** Text segment follows **
I wanted to share this with all other turkey owners because I am genuinely shocked it worked.
One day one of my young males looked "under the weather." The next day, the dreaded sulfur yellow poop. I panicked. Now I know it is in my soil. I could see the dreaded blackhead spreading through my flock and wiping everyone out. I, of course, immediately separated him, but I didn't really know what else to do. I couldn't find any "fish zole," which is a semi-successful anti-protozoan off label medication (it's meant for fish). So, without any other options, I decided to try the old "folk remedy" of cayenne pepper. This is what I did:
Day 1: Bought high protein, high vitamin/mineral food (I free range my birds and only feed them a whole grain mixture. I figured a crumble would be best in this situation). Mix in one heaping tablespoon of cayenne pepper in to roughly 3lbs of food. I drizzled a little olive oil over the food as I mixed it to get it to stick. It looked... very spicy. But I did a little research on whether or not a bird would refuse food if it was too spicy and found some research indicating birds do not respond to the capsaicin like mammals do. So I went forward. He wasn't eating much so I tried to figure out a way to get cayenne in his water, too. Cayenne doesn't like to mix with water so I came up with the idea of putting hot sauce in his water. Specifically Franks Red Hot, which is just Cayenne, vinegar and garlic, which is everything a turkey needs in this situation!
I offered him this food and water. He didn't seem interested. So I invited another turkey to eat out of the feeder. That got him interested and he went for it! He ate a bit. Then a little later, ate a bit more. He drank some water, and that was it.
Day 2: I was fully expecting to come in to a dead turkey, but no! Alive, and looking a little bit more perky. He had eaten on his own, but not much. Poops are still yellow, but he's not dead! I changed out his water for fresh "Frank's" water, and let him be. I would come in every few hours and peck at the food with my fingers. That got him interested and he would eat a bit. But other than that, left him alone.
** End of Text segment **
** Stored data follows **
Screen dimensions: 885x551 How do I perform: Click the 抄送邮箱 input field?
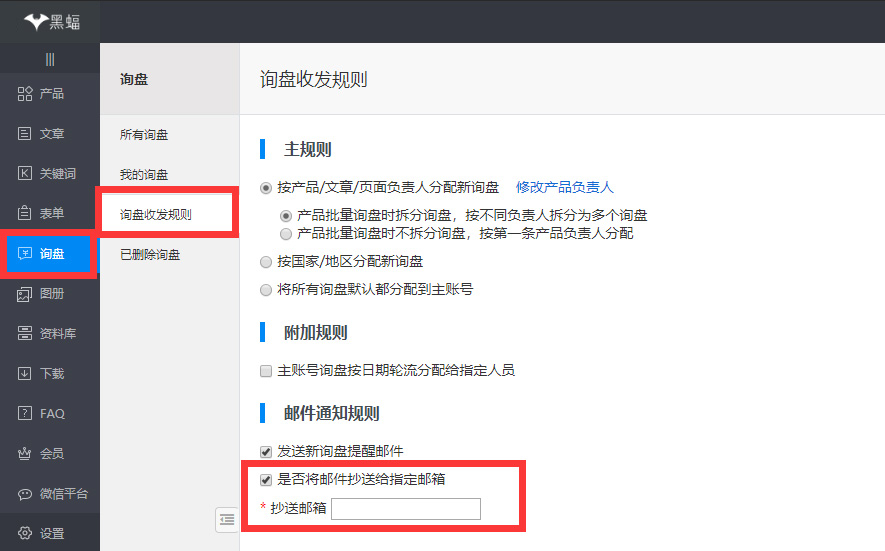[406, 509]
** End of Stored data **
**Required tasks:**
A – Reproduce word for word the passage of the sick-turkey account above, starting at "I offered him" and ending at "that was it.".
B – Answer these questions using the sick-turkey account above:
(i) Which off-label medication could the writer not find?
(ii) How much cayenne pepper went into roughly 3 lbs of food?
(iii) On Day 2, what color were the bird's droppings?

**Task results:**
A –
I offered him this food and water. He didn't seem interested. So I invited another turkey to eat out of the feeder. That got him interested and he went for it! He ate a bit. Then a little later, ate a bit more. He drank some water, and that was it.

B –
(i) "Fish zole."
(ii) One heaping tablespoon.
(iii) Still yellow.